Reputation: 175
I am trying to post data from Angular4 on localhost:4200 to an API on localhost:8000. I works fine with Postman, but not with Angular. Then I get:
Failed to load resource: the server responded with a status of 422 (Unprocessable Entity)
This is the service that posts to api:
@Injectable()
export class ApiService {
constructor(private http: Http) { }
login(username: string, password: string): Observable<Response>{
const url = 'http://localhost:8000/login';
const json = JSON.stringify({username: username, password: password});
const headers: Headers = new Headers();
headers.append('Content-Type', 'application/json; charset=UTF-8');
return this.http.post(url, json, headers )
.map(res => res.json());
}
}
This is the code that runs the method
logIn(user: string, password: string){
this.apiService.login(user, password).subscribe(
data => console.log(data),
error => console.log(error)
);
}
Upvotes: 4
Views: 12364
Reputation: 11
Take a look into you backend, in delete fuction, it's common happens when you call DELETE method and try to processos some data from body, but DELETE don't have a body, take a look if u don't have in your delete something like:
err := c.BodyParser(&user)
here BodyParser is the problem, u can't do it cuz you dont have a body
Upvotes: 0
Reputation: 161
I am also getting same issue while using the 'angular-in-memory-web-api'. The problem was while creating the InMemoryDbService i have not added the primary key like id. after added the id in createDb instance it's working fine for me.

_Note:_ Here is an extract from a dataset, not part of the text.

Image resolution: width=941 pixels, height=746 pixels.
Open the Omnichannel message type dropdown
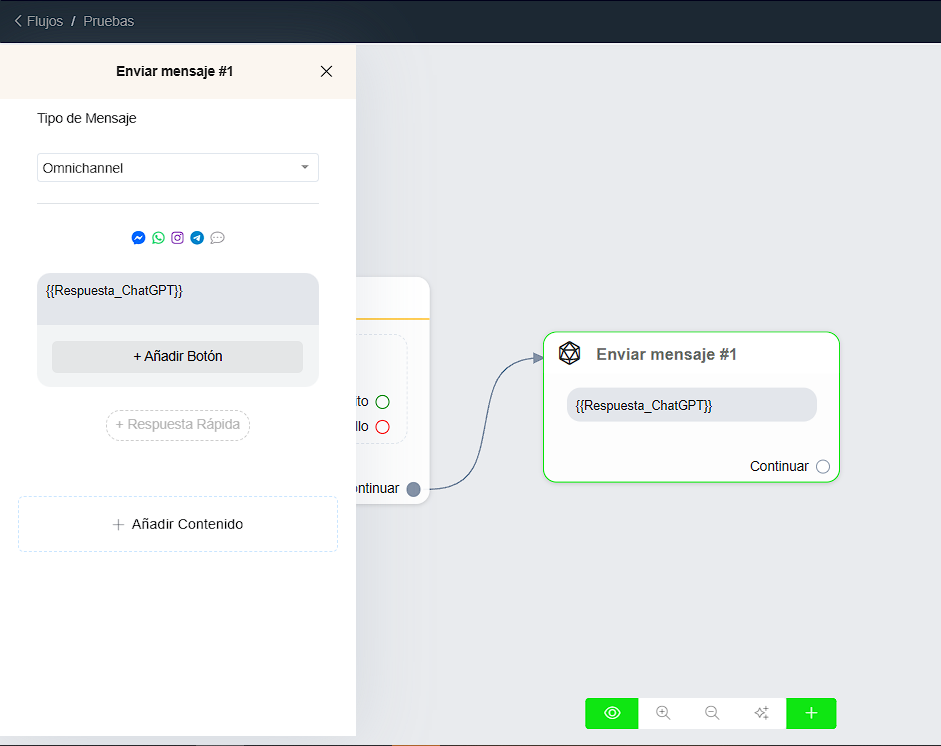coord(178,168)
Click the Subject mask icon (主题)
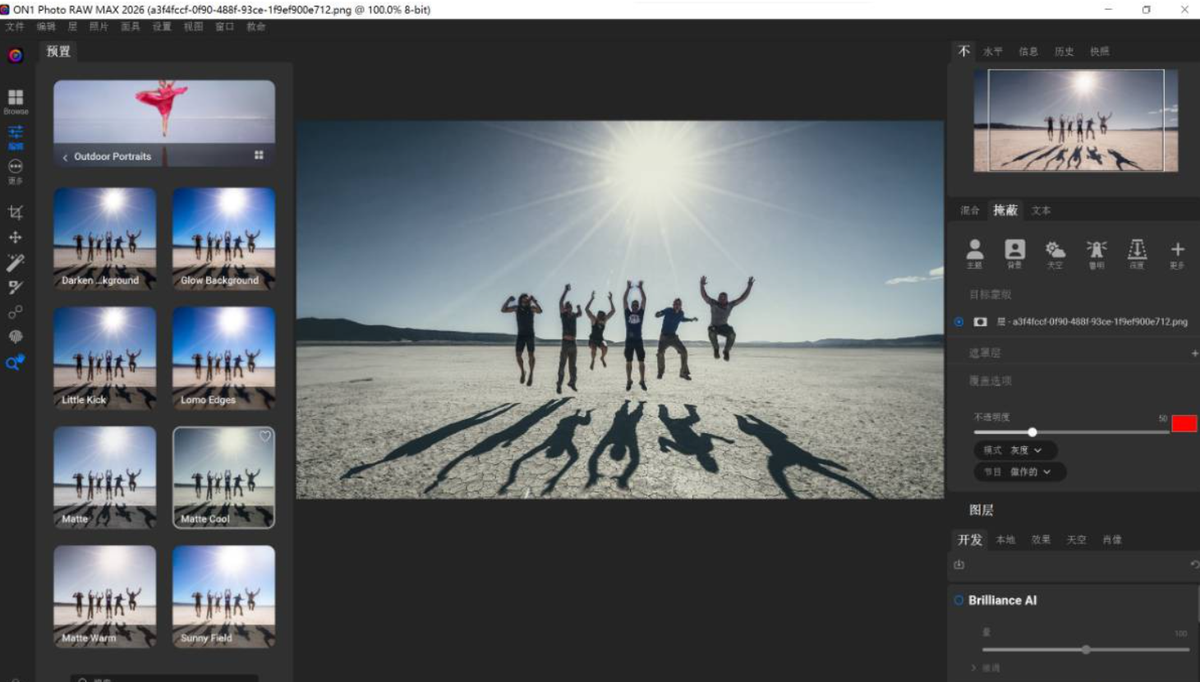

import { Injectable } from '@angular/core';
import { InMemoryDbService } from 'angular-in-memory-web-api';
@Injectable({
providedIn: 'root'
})
export class DataService implements InMemoryDbService {
constructor() { }
createDb() {
let users = [
{**id: 1**, username: "Sandy", firstname: "Sandesh", lastname: "K", password:
"XXXX", description: "Hi, Going to save data", gender: "Male" }
];
return { users };
}
}
Upvotes: 2
Reputation: 1020
The 422 (Unprocessable Entity) status code means the server understands the content type of the request entity (hence a 415(Unsupported Media Type) status code is inappropriate), and the syntax of the request entity is correct (thus a 400 (Bad Request) status code is inappropriate) but was unable to process the contained instructions.
For example, this error condition may occur if an XML request body contains well-formed (i.e., syntactically correct), but semantically erroneous, XML instructions.